Please look for the string "watermark" below and report every line in which it occurs.

**Input data:**
==================================================

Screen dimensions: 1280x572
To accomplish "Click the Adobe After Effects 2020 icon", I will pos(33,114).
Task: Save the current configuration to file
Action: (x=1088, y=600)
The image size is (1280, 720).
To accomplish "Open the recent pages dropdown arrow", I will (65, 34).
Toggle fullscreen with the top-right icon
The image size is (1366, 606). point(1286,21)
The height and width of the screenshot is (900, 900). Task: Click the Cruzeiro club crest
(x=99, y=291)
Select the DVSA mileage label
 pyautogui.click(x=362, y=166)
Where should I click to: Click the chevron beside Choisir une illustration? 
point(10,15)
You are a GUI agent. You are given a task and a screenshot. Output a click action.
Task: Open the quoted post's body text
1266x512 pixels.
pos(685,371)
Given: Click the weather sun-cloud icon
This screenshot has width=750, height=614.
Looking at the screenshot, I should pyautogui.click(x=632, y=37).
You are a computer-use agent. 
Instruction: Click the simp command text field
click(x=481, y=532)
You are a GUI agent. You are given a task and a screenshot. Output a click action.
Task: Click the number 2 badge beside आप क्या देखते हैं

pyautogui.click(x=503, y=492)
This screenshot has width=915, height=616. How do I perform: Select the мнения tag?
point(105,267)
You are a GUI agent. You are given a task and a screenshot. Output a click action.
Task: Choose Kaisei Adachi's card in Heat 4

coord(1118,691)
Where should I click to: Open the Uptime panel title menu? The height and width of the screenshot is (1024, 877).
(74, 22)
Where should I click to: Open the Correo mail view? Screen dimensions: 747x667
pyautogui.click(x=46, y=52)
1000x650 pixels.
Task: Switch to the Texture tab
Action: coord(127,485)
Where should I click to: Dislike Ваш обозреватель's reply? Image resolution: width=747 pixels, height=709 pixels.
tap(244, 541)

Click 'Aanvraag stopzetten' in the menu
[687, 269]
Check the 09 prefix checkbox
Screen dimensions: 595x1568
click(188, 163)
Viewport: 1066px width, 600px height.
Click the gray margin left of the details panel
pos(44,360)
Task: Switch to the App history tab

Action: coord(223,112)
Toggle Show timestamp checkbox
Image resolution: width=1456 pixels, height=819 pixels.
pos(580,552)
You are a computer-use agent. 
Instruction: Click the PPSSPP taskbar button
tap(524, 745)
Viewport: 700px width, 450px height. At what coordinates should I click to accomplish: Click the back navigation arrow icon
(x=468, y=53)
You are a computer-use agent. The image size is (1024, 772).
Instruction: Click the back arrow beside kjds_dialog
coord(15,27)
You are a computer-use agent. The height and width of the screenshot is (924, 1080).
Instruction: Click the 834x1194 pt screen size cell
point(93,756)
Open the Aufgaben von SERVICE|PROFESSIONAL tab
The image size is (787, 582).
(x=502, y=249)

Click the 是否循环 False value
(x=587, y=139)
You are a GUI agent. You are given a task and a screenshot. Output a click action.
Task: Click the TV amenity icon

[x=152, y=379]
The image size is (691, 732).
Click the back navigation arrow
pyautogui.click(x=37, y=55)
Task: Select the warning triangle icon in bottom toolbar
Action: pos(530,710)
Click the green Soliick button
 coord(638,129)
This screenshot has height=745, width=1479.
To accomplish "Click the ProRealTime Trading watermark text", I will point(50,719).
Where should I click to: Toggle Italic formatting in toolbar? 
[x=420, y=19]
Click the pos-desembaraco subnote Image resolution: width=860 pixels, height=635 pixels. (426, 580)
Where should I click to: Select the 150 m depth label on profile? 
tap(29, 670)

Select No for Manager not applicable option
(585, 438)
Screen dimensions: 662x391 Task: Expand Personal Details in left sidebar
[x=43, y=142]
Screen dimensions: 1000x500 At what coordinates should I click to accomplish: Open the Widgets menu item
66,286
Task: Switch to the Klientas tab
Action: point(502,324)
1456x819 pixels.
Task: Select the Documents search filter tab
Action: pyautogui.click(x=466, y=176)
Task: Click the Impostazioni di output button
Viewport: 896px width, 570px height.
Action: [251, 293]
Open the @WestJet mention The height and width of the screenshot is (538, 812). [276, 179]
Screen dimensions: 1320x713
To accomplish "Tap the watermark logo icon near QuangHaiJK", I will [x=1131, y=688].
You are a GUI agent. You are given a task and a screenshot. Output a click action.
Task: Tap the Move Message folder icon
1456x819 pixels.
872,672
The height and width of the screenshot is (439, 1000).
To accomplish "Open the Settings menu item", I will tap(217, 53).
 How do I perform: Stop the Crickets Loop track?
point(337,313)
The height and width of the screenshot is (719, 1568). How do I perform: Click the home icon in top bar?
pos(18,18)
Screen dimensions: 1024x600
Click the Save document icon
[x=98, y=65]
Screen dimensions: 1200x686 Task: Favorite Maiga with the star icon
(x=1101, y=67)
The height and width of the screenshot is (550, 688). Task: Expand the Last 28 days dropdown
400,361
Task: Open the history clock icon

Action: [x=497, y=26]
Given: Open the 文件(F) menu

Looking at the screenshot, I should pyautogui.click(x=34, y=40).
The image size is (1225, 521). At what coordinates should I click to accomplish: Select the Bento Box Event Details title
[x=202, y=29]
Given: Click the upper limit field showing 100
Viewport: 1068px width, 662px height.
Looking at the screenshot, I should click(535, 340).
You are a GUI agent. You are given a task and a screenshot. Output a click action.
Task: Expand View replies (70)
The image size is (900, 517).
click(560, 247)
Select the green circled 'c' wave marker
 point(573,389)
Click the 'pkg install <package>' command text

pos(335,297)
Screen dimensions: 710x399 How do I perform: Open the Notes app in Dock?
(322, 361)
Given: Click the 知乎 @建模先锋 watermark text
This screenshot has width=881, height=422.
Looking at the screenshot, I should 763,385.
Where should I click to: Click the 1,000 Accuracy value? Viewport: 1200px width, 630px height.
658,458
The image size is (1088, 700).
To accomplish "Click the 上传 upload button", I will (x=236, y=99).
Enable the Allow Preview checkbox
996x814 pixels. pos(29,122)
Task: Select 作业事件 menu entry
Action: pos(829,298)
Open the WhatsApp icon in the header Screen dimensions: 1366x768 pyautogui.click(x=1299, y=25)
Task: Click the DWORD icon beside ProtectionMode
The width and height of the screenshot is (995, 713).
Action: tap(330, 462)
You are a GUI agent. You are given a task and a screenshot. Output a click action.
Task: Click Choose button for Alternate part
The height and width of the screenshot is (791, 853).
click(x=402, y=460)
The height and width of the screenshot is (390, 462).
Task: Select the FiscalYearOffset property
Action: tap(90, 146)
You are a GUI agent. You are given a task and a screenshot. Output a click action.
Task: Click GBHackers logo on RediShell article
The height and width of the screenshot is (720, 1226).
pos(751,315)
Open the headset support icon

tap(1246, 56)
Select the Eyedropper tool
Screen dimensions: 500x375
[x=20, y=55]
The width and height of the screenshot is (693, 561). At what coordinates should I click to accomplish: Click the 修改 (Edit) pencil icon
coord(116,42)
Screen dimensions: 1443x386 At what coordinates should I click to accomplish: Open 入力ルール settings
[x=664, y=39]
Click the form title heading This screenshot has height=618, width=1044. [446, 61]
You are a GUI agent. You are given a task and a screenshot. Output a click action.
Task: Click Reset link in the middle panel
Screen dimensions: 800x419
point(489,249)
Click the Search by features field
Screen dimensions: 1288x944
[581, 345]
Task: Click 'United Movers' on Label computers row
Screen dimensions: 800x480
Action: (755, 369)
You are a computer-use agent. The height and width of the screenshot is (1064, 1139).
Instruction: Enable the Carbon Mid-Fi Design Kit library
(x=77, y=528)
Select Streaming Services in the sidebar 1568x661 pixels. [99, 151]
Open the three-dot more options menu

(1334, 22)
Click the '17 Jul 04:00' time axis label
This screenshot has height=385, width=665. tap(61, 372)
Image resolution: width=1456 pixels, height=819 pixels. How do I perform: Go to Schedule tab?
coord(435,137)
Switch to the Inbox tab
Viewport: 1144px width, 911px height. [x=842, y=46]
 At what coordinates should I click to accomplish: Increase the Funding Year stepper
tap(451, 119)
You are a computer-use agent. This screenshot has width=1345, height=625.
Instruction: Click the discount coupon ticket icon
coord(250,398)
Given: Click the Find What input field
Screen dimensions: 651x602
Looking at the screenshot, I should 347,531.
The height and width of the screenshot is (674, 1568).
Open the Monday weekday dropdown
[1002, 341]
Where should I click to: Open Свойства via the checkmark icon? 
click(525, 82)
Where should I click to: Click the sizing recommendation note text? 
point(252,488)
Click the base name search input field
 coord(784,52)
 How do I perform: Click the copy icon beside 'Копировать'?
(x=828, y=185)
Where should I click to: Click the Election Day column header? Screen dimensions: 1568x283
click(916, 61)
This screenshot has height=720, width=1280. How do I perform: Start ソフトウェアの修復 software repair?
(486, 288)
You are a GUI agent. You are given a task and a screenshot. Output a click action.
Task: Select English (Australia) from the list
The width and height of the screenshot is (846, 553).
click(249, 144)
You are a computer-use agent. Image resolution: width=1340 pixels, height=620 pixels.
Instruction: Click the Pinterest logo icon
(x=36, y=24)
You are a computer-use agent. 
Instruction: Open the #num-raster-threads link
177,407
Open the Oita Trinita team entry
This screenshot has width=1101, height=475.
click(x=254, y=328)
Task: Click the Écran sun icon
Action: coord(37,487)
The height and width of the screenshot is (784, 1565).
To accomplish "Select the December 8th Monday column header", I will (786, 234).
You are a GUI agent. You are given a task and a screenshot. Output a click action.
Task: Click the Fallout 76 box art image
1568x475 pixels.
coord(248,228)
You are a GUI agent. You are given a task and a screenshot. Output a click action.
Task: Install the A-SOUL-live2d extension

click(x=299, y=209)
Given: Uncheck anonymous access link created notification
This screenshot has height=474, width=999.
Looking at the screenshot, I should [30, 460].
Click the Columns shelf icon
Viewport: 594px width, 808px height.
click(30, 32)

==================================================

**Reply:**
To accomplish "Click the ProRealTime Trading watermark text", I will point(50,719).
To accomplish "Tap the watermark logo icon near QuangHaiJK", I will [x=1131, y=688].
Given: Click the 知乎 @建模先锋 watermark text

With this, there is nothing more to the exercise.